While in Milan we stayed with my husband's brother and his sister's sons showed us around. They owned a car. My sister-in- law's husband accompanied us everywhere. He was a very outgoing, congenial person.

On Sunday we visited my husband's younger brother who lived in a nearby town. Everyone saw to it that we had a good time and we felt very welcome.

The Duomo, the famous Milan Cathedral, left a lasting impression with its famous artwork. Every carved stone, every column is unique. I asked when that beautiful majestic piece of work had been produced and no one seemed to know.

In Milan we saw many interesting things. LaScala, the famous opera house, was one of our stops.

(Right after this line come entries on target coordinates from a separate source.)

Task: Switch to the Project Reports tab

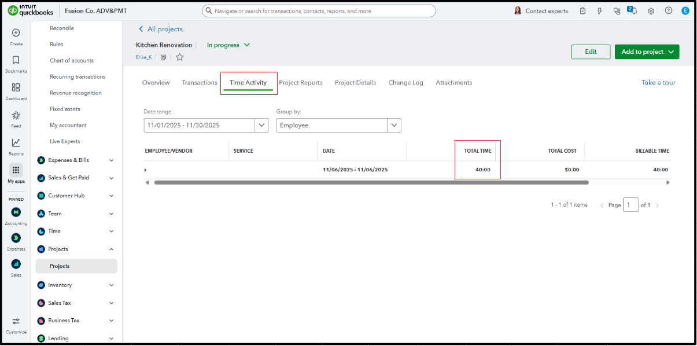Action: (300, 83)
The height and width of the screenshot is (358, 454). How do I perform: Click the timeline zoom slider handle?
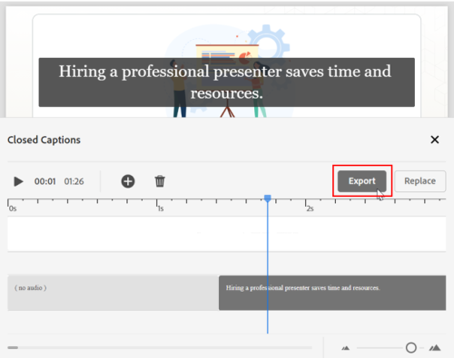tap(411, 348)
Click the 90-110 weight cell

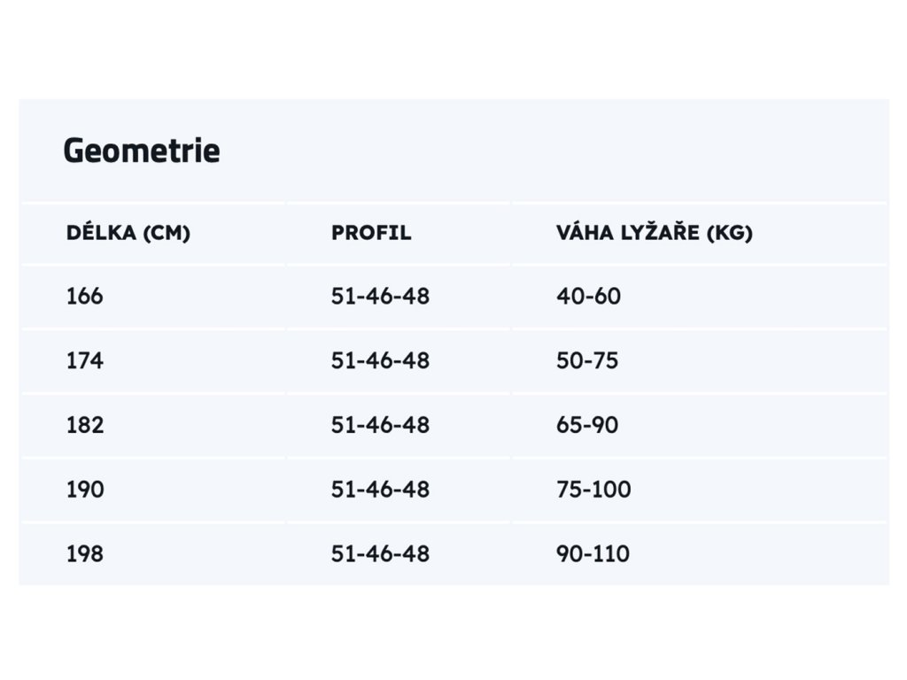point(593,554)
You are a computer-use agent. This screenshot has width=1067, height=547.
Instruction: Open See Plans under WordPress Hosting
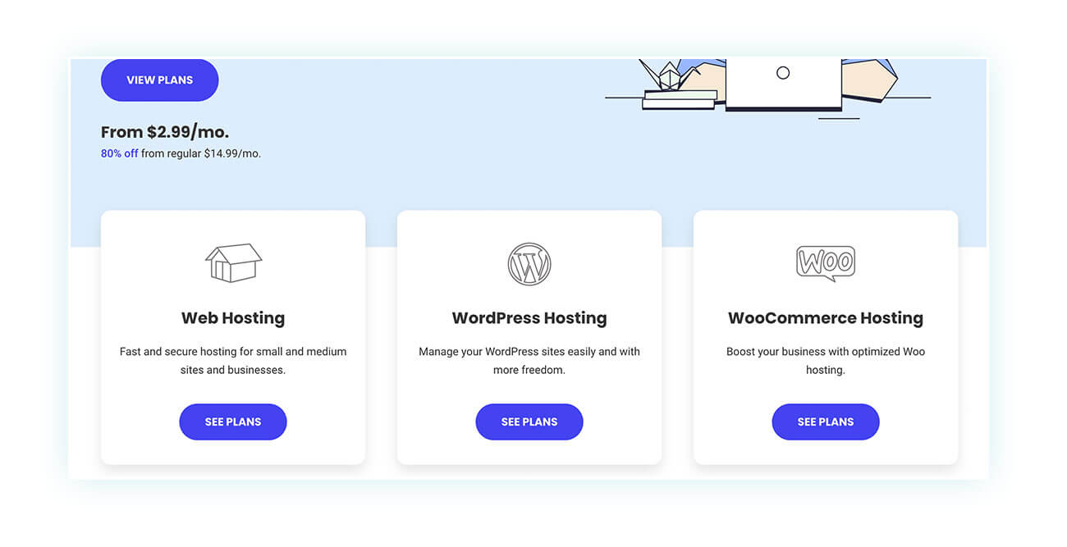tap(529, 422)
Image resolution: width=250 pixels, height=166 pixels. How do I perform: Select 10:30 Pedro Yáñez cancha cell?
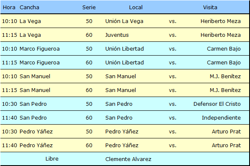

I was impressed by the cemetery of the rich with marble and bronze statues, the Tomb of Toscannini and other famous people.

I had noticed, in the home of my sister-in-law, that their windows were without screens and yet there were no flies. It was late summer so the windows were open. I asked my sister-in-law if they sprayed in the city, but she said that while people slept at night the city was washed down by pumps. My brother-in-law lived in a very comfortable apartment with all improvements. I took a bath and washed my hair for the first time after my ill-fated permanent. After my hair was washed I had the most beautiful head of hair, wavy and shining.

Finally came the time to leave. Again we had to say good-by and everyone made us promise to write.

On the train, as we headed toward France, we were tired but very happy. Our visit had been very successful. Seated for another long train ride I was very much absorbed in my thoughts. I was sad because I had left so many loveable people behind. The old country with the magic charm of old memory, the deep roots of my ancestry, the beauty of the mountains and valleys, the blue sky, brooks, lakes, trees and grass - all this kept churning in my mind.

We had promised to come again when my husband retired. We wanted to go back for a whole year, to really relive our early years. But all this beautiful dream - would it ever come to pass? The future was not up to us to decide. We could only dream and hope. Two or three days with each family were not sufficient time to fill in all of the past years.

All these and other thoughts seemed to make the ride back shorter.